ヒトの造血組織は、胸骨、肋骨、脊椎、骨盤などの体幹関連の骨に存在する、扁平骨、短骨の骨髄の中に存在します。ただしこれは成体のヒトの造血組織で、4ヶ月までの胎児の中では、卵黄嚢(らんおうのう)、肝臓、脾臓で造血します。このうち肝臓と脾臓は、成体になった後も血液疾患の時などに造血が見られる場合があります。

骨髄内には造血幹細胞、脂肪細胞、マクロファージ、間葉幹細胞が存在しており、この中の造血幹細胞が血球系細胞の生産に重要です。
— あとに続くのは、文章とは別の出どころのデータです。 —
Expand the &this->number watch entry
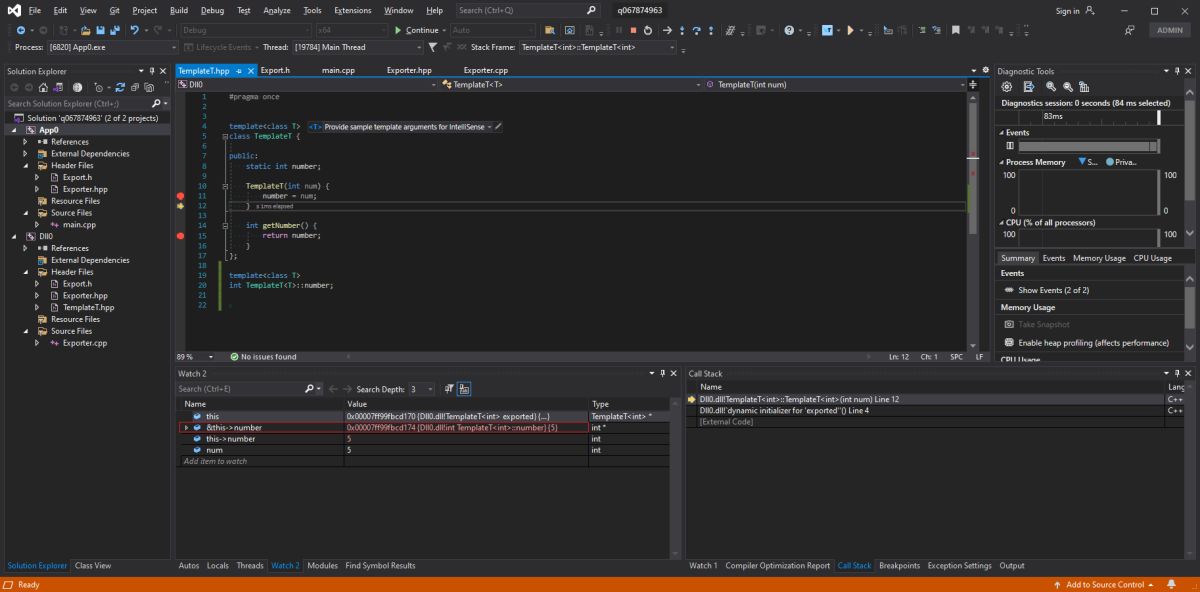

造血幹細胞が直接、または前駆細胞を経て各々の血球系細胞に分化し、血液中の細胞を供給しています。造血幹細胞は骨髄内の他の細胞と相互作用をしながら、血液中の様々な細胞に分化していきます。

2. 造血幹細胞の分化

造血幹細胞(HSC:Hematopoietic stem cell)は、血球芽細胞、骨髄幹細胞とも呼ばれ、ヒトでは主に骨髄に存在しています。

造血幹細胞は、白血球などの血液関連の細胞に分化する能力があり、1つの造血幹細胞が分裂後、2つの細胞がそれぞれ別種類の細胞になることができます。また、分裂後の細胞が幹細胞である、という分裂も可能です。これは幹細胞の特徴である自己複製であり、幹細胞が常に供給できるシステムになっています。

造血幹細胞は、血中成分である白血球に分類される、好中球、好酸球、好塩基球、リンパ球、単球、マクロファージ、その他の赤血球、血小板に分化します。他にも、免疫細胞として抗原提示の機能を持つ樹状細胞、炎症反応、免疫反応時に重要な役割を持つ顆粒細胞(別名:肥満細胞)にも分化します。つまりは、血液に関係するような細胞に分裂することが出来るということです。

3. 造血幹細胞の利用

例えば大量の放射線を浴びると、血液を造る機能(造血機能)に障害が生じます。この場合、別の個体の骨髄細胞を移植する事によって造血機能を回復させる事ができます。ただし、主要組織適合遺伝子複合体(MHC:Major histocompatibility complex、ヒトではHLA:Human Leukocyte Antigen)の一致している個体間の移植が望ましいとされています。臓器移植で拒絶反応が起きるという話を聞いたことがあると思いますが、それはこのHLAが一致しないからこそ起きる免疫の拒絶反応です。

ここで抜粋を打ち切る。